Posted on 07/16/2014 3:25:41 PM PDT by Kaslin
I have a guest post this morning from Saxo Bank chief economist Steen Jakobsen regarding the slowing German economy. Steen says the German economy is decelerating too quick for comfort and faces a triple whammy from Asian rebalancing, the US economy, and a bad energy policy.
From Steen Jakobsen
Germany May Have Won the World Cup, but Its Economy is Cooling Fast
We need to congratulate Germany on its World Cup win. It was a victory for organisation and science, but unfortunately the Germany economy is slowing fast and too fast for comfort when we look at Eurozone GDP.
I have long argued this slowdown was coming based on Asia rebalancing (reducing imports of capital goods and turning more domestically-based); Bad energy policy (being dependent on Putin and his Russian gas rather than German nuclear energy not exactly perfect substitution); A new minimum wage and a coalition government that has either reversed or halted a lot of the progress that had been made in the labour market.
Unlike its football team, Germany became complacent and the switch to a reliance on green energy is now at risk as growth collapses.
A few charts to illustrate my old argument ...
ZEW Expectations
Industrial Production
Strategy
This confirms that we are destined for new lows in yields in core Europe, something I have constantly said since Q4-2013. The world is barely producing growth with zero interest rates how can ANYONE believe rates will go higher?

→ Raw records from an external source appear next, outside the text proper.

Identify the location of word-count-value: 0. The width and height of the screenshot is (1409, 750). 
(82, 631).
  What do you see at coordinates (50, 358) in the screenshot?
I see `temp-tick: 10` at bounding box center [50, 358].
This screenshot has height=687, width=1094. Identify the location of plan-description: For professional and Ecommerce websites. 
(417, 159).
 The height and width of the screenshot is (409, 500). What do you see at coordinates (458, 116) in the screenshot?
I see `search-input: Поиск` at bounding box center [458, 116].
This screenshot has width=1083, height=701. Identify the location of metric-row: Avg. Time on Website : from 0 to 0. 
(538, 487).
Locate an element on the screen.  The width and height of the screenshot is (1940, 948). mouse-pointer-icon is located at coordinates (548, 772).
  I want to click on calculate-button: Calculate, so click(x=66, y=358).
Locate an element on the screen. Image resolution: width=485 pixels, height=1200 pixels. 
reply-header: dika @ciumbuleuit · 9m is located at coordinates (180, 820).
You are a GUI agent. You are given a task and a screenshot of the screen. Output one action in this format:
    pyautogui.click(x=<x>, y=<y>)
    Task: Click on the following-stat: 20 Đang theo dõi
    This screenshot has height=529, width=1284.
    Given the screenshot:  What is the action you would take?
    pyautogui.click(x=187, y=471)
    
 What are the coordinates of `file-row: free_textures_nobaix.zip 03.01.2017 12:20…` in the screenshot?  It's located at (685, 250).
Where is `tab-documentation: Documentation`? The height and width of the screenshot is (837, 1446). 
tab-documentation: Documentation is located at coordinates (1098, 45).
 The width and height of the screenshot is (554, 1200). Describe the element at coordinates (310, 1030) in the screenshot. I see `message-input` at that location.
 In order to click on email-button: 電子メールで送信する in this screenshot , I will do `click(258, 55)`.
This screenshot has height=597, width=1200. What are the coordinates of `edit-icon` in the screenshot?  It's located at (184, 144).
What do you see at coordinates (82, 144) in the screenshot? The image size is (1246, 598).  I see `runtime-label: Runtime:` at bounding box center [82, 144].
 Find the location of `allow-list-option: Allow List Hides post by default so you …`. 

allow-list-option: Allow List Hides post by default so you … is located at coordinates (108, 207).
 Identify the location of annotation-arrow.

Beats me!
Therefore: Long IEF, Bund futures and 10-year US Treasury notes.
Above courtesy of Steen Jakobsen
Europe is not prepared for a German slowdown, but it is coming.
In 2011 they saved Greece and other PIGS. Now they are going down themselves.
Above market energy costs, more than necessary, will help do that.
Should also mean that there’s more European money coming into US markets looking for yield.
Didn’t they have a bunch of “free” energy from renewable sources like solar?
That was supposed to solve all of their energy problems.
I know that Germany switched to green energy in reaction to the damage at Fukushima. While I blindly trust the the statement from the OP is true, can somebody explain why reliance on green energy is at risk as a consequnece of economic(?) growth collapsing?
I thought they were the only ones prospering.
That was Spain and it destroyed her economy.
Actually, it was German, too. A couple of years ago, my friend visited one of their major arrays. It was supposed to be the end all.
I recently read that Germany were now balking at renewable energy.
I thought Germany was smarter than that.
It sounds like Germany's switch to green energy was politically motivated. I hope other countries learn from Germany's mistake.
That is what happens when someone mentions global warming. They lose all of their smarts and stop asking why.
Seems like a good reason to round up and expel the pro-jihadist rioters, eh Merkel?
The green movement in Germany is decades older than Fukushima, and resulted in German abandonment of nuclear energy, perhaps ten years ago already. The Germans had developed something called pebble bed reactors but after the initial work didn’t wind up using them. There was interest from outside Germany, including I think South Africa and Japan.
Green is an ideology, nothing more. It’s based on nothing.